§ Problem: Beginning with the line that contains "FINANZA (70, 191)" and ending with the line that contains "[Twitter] (84, 2377)", reproduce the lines of the entries below exactly, omitting pictures.

Records for this exercise Block Start

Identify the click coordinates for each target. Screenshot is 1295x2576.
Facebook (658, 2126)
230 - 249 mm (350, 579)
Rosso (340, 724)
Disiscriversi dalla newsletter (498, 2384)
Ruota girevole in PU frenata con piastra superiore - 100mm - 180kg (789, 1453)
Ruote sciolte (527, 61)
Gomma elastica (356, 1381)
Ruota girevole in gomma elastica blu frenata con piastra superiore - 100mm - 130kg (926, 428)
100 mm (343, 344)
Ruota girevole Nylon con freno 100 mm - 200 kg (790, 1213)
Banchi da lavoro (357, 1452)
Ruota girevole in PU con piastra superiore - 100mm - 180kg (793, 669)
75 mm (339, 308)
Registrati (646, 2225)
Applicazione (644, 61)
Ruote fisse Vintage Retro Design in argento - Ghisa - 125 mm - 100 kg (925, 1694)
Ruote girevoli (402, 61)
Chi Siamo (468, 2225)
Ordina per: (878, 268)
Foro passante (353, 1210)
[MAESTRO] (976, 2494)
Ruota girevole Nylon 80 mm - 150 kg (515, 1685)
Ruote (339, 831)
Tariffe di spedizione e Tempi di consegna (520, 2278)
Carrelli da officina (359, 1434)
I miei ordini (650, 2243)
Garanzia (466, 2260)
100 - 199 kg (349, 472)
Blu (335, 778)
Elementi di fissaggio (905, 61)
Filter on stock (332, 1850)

Records for this exercise Block End
Records for this exercise Block Start

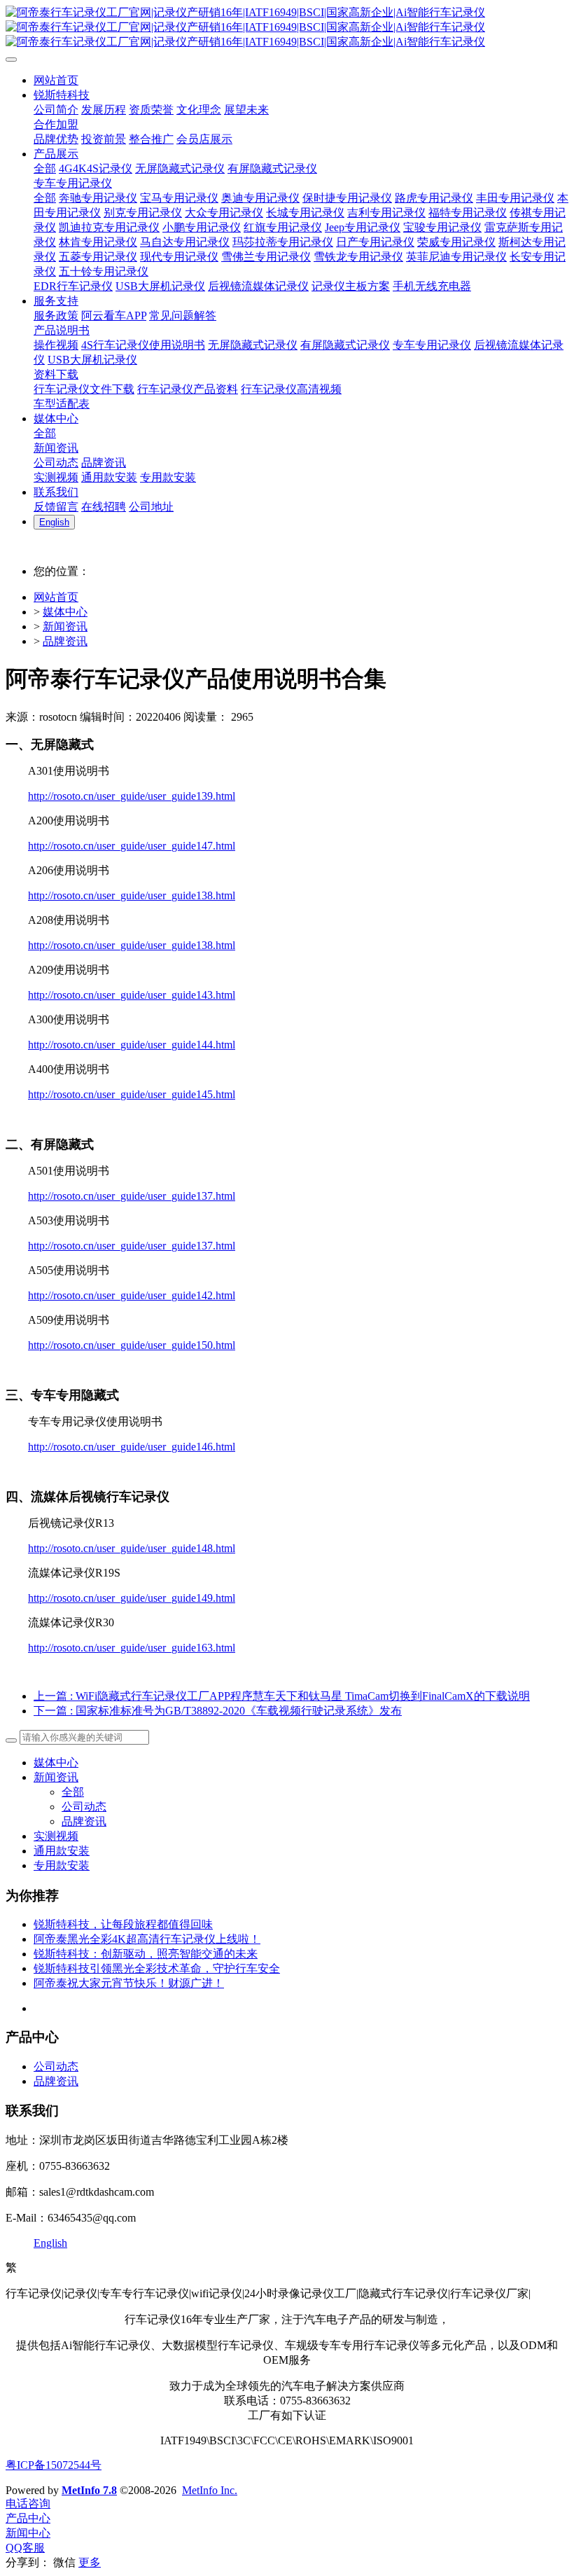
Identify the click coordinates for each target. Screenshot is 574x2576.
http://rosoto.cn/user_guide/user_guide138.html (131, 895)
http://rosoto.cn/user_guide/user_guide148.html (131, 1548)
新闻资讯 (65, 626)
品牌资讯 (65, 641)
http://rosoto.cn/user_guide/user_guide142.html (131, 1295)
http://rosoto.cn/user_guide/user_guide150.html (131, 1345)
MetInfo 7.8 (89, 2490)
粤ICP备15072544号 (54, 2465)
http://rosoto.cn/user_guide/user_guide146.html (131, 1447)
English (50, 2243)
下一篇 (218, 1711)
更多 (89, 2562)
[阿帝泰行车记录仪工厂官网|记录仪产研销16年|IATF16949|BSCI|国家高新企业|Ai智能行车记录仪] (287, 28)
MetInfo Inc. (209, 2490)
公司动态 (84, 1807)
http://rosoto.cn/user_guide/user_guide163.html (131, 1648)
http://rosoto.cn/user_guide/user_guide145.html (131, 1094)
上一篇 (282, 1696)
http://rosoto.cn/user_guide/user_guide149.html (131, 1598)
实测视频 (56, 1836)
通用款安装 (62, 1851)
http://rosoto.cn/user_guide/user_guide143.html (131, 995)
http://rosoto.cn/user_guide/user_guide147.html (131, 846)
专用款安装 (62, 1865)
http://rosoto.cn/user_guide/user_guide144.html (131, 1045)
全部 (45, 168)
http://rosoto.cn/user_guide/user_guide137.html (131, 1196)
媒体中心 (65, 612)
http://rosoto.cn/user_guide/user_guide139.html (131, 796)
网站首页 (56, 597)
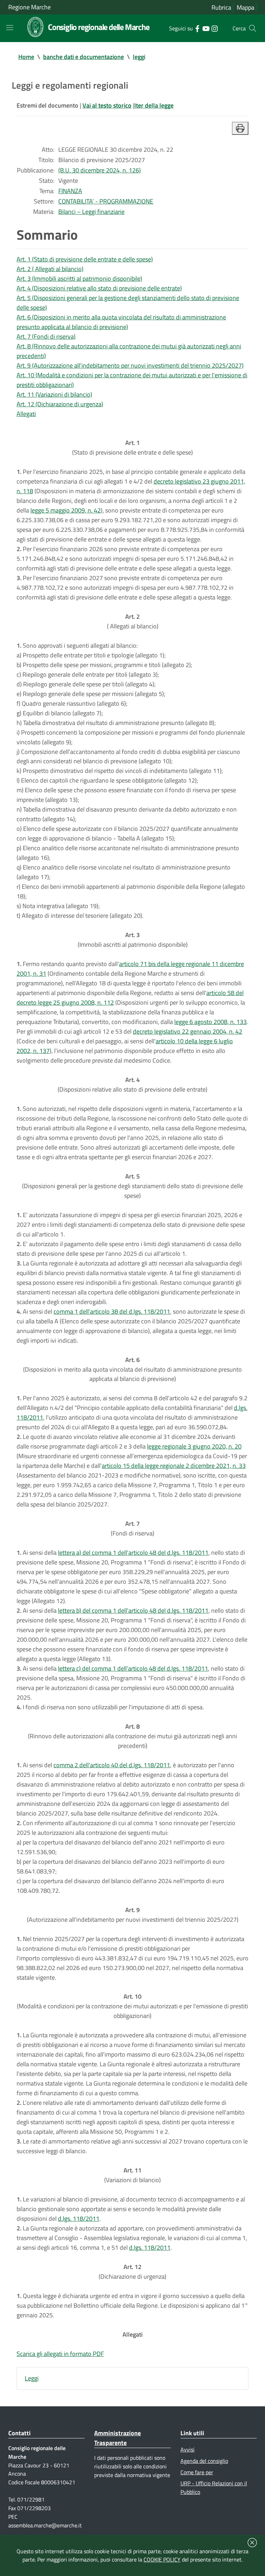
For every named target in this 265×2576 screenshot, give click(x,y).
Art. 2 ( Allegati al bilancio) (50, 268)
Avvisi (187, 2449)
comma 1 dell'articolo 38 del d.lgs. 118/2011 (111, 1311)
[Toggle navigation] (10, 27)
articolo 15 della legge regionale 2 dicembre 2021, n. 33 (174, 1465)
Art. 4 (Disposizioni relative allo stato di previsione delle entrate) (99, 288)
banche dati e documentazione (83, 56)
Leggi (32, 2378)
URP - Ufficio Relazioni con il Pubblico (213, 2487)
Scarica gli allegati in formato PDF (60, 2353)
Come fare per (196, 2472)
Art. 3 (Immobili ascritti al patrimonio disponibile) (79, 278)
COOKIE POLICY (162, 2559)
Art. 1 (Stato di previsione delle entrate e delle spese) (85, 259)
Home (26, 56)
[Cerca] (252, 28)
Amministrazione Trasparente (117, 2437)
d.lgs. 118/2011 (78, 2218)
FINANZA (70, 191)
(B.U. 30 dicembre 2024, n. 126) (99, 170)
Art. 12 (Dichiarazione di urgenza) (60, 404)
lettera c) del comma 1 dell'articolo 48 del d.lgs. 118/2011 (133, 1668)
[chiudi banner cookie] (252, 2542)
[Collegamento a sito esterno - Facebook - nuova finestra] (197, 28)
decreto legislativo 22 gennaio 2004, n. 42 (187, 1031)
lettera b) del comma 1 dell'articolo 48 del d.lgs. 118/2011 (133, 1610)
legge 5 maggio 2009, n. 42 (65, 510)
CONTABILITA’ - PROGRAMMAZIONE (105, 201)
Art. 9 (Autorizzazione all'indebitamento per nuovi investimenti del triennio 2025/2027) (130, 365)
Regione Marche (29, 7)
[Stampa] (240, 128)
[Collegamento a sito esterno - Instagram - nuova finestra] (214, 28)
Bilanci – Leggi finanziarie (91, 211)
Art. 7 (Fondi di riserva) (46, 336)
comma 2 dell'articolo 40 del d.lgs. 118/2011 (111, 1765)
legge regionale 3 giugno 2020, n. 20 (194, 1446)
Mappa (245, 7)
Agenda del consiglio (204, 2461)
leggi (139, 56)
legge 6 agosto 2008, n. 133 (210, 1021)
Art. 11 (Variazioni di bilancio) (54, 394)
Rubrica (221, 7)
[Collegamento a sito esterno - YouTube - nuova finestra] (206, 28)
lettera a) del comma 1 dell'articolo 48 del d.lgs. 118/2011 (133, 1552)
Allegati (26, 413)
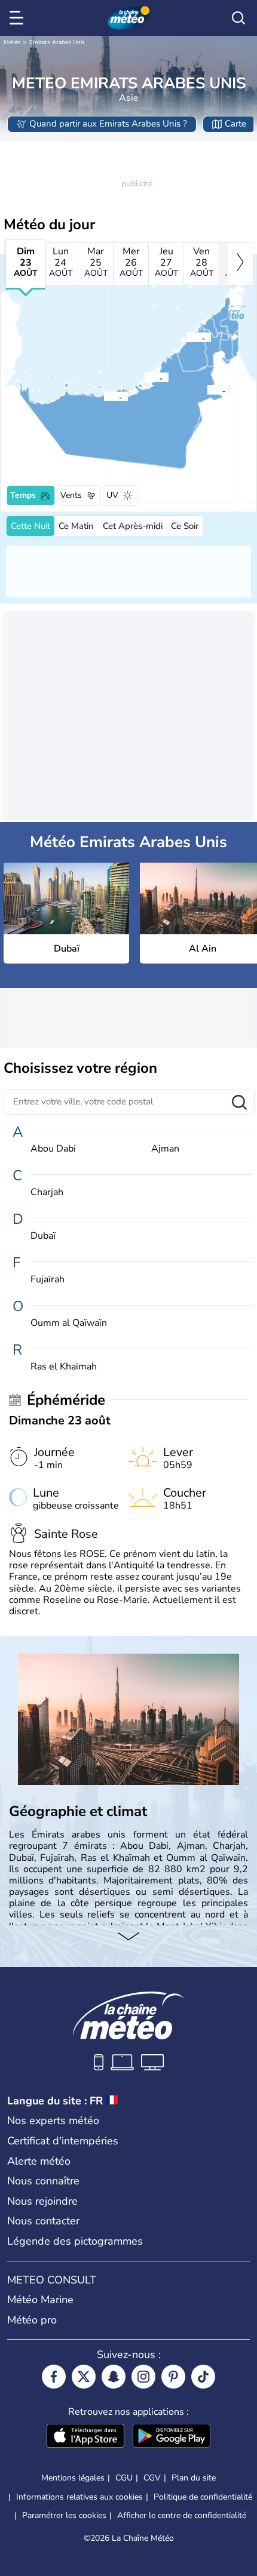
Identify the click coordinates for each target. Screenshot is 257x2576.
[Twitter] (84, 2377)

Records for this exercise Block End
Records for this exercise Block Start

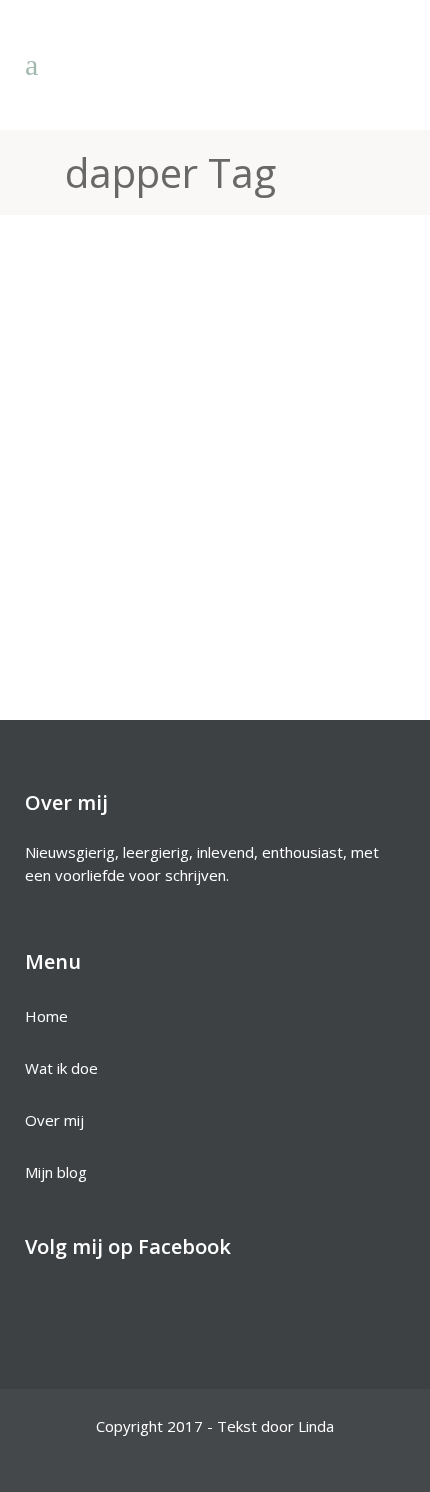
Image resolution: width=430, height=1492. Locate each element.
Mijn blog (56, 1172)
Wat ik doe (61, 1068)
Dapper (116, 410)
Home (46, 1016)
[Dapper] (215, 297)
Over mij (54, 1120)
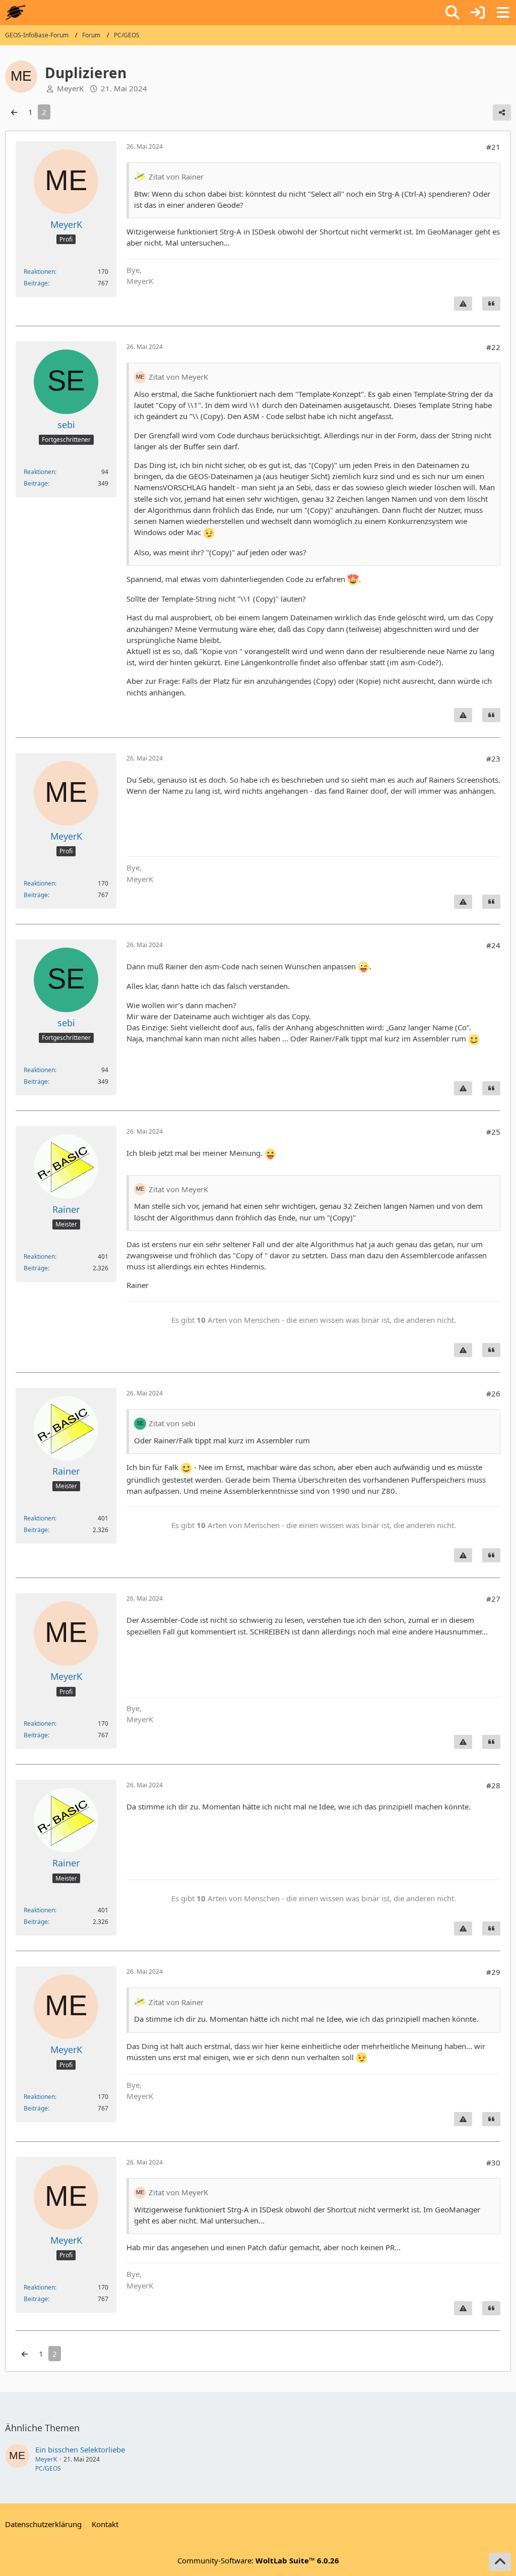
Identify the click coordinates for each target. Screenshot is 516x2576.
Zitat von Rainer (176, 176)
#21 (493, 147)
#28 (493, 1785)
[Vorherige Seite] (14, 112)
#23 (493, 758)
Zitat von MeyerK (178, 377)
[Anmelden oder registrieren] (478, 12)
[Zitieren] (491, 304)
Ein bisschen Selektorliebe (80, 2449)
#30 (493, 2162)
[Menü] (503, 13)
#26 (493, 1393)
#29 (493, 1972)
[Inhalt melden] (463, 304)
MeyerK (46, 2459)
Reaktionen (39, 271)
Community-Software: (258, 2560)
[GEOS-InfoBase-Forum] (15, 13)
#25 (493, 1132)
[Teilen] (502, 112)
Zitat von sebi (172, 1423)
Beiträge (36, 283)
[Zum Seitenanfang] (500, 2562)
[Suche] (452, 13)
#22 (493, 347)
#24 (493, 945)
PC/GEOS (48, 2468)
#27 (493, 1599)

Records for this exercise Block End

§ Answer for this exercise:
FINANZA (70, 191)
(B.U. 30 dicembre 2024, n. 126) (99, 170)
Art. 12 (Dichiarazione di urgenza) (60, 404)
lettera c) del comma 1 dell'articolo 48 del d.lgs. 118/2011 (133, 1668)
[chiudi banner cookie] (252, 2542)
[Collegamento a sito esterno - Facebook - nuova finestra] (197, 28)
decreto legislativo 22 gennaio 2004, n. 42 (187, 1031)
lettera b) del comma 1 dell'articolo 48 del d.lgs. 118/2011 (133, 1610)
legge 5 maggio 2009, n. 42 (65, 510)
CONTABILITA’ - PROGRAMMAZIONE (105, 201)
Art. 9 (Autorizzazione all'indebitamento per nuovi investimenti del triennio 2025/2027) (130, 365)
Regione Marche (29, 7)
[Stampa] (240, 128)
[Collegamento a sito esterno - Instagram - nuova finestra] (214, 28)
Bilanci – Leggi finanziarie (91, 211)
Art. 7 (Fondi di riserva) (46, 336)
comma 2 dell'articolo 40 del d.lgs. 118/2011 (111, 1765)
legge regionale 3 giugno 2020, n. 20 (194, 1446)
Mappa (245, 7)
Agenda del consiglio (204, 2461)
leggi (139, 56)
legge 6 agosto 2008, n. 133 (210, 1021)
Art. 11 (Variazioni di bilancio) (54, 394)
Rubrica (221, 7)
[Collegamento a sito esterno - YouTube - nuova finestra] (206, 28)
lettera a) del comma 1 dell'articolo 48 del d.lgs. 118/2011 (133, 1552)
Allegati (26, 413)
Identify the click coordinates for each target. Screenshot is 257x2576.
[Twitter] (84, 2377)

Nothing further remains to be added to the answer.